In fact for close to two thirds of the film, it follows in the footsteps of Mambo Girl like a shadow to good effect and it is only when it decides to add some lurid melodrama of its own that it goes off track and loses the emotional build up. Like Grace in Mambo Girl, Li Ching is the most popular girl in school – the star of her field hockey team and able to knock out a song whenever her friend (Irene Chan) requests. Her family is a close one with her loving father (Yan Jun), her protective mother (Ouyang Shafei) and her two younger sisters. All seems bliss, until her middle sister (Margaret Hsing Hui) becomes jealous of Li’s boyfriend and has her feelings hurt in a misunderstanding and then overhears that Li was adopted when she was a baby.

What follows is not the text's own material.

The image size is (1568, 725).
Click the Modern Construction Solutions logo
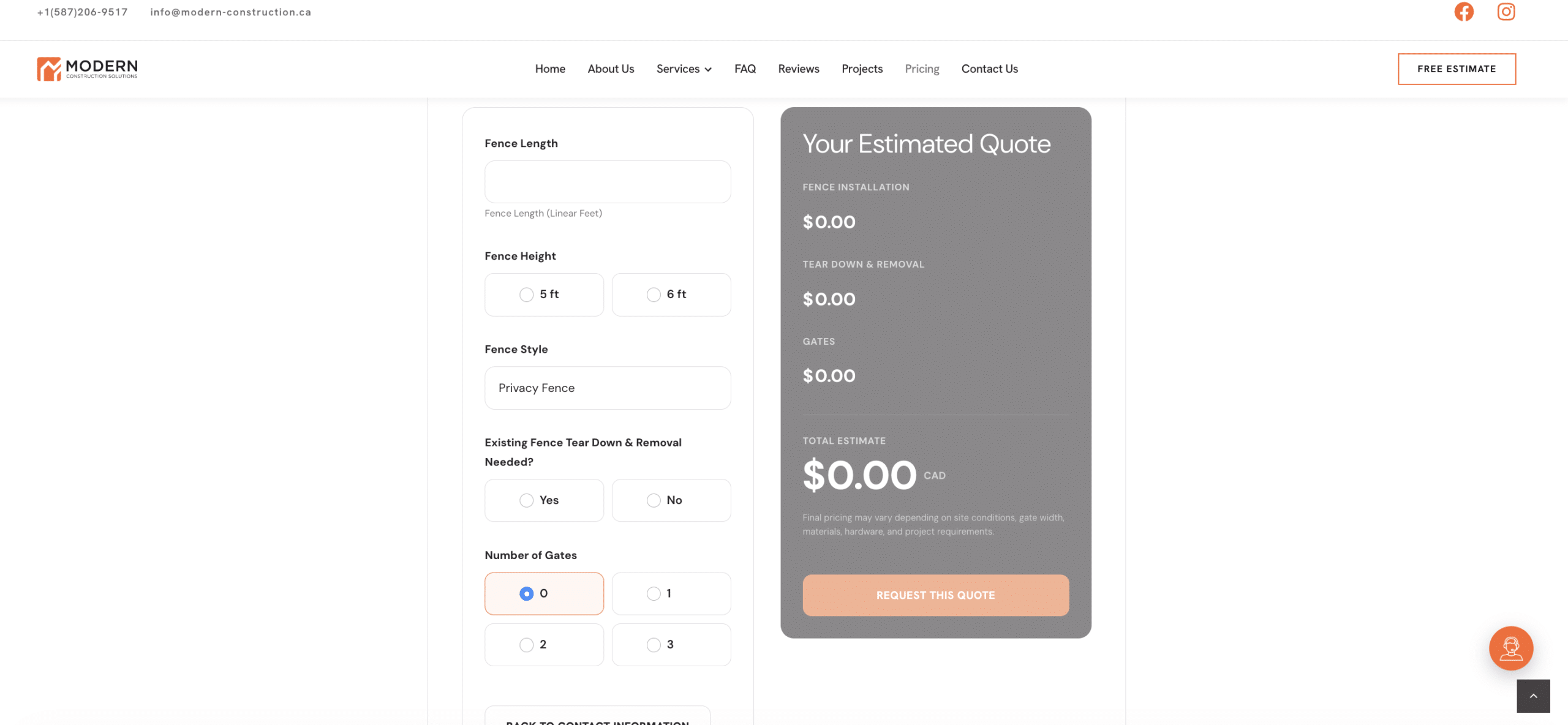tap(87, 69)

In a moment of pique Margaret spills this out to Li and Li’s whole world comes crashing down on her.
 

Feeling like a charity case, she is determined to track down her birth mother and with her father’s help she is able to. Her birth mother (Go Bo Shu/Kao Pao-shu) it turns out lives in rather squalid surroundings and is now married to Yeung Chi-hung, an unemployed fellow of uncertain morals. Even so Li decides to move in with her mother and leave her other family behind with promises to visit on occasion. One look at that apartment and I would have scooted back to my nice middle class existence so fast I would have left my shoes behind. Soon though her “uncle” is looking at her in a lecherous way and has plans to use her to help pay his debts and mom is making money by having foreign sailors buy her drinks in a bar. The film completely misses out at this point by making Li somewhat unsympathetic and by a lackluster and lame conclusion unlike Mambo Girl that ends on a note of absolute emotional and musical perfection.
 

One of the enjoyable aspects of the film are the four older “character” actors who play the adults. Between them there is a lot of film history and hundreds of movies. Ouyang began acting in the late 1930s in Shanghai and by the age of 19 she was being feted as one of the great actresses and beauties of her time. By the early 1950s she had moved to Hong Kong where she again took up acting and starred in many films. By the next decade she had moved into character roles – often playing older mothers though she was only in her early forties herself!
 

Go Bo Shu is another interesting case. Born in 1932 she had worked as a reporter and acted in a theatrical troupe that toured around Asia before she was twenty. In 1951 she married Chiang Nan (who later acted for the Shaw Brothers) and moved to Hong Kong where she acted in both film and radio. In 1958 she joined the Shaw Brothers and was an often-used character actor for the next decade. Though only in her thirties she often portrayed women who were middle aged such as in The Love Parade and The Dancing Millionairess. She also became interested in working behind the camera and helped out in the dubbing department and as an assistant director. In 1971 she finally had her opportunity to direct and her debut film was Lady with a Sword starring Lily Ho. Not too long afterwards she left Shaw and formed her own production company in which she produced, directed and acted. These are difficult to locate now but have interesting titles such as The Cannibals and Female Fugitive.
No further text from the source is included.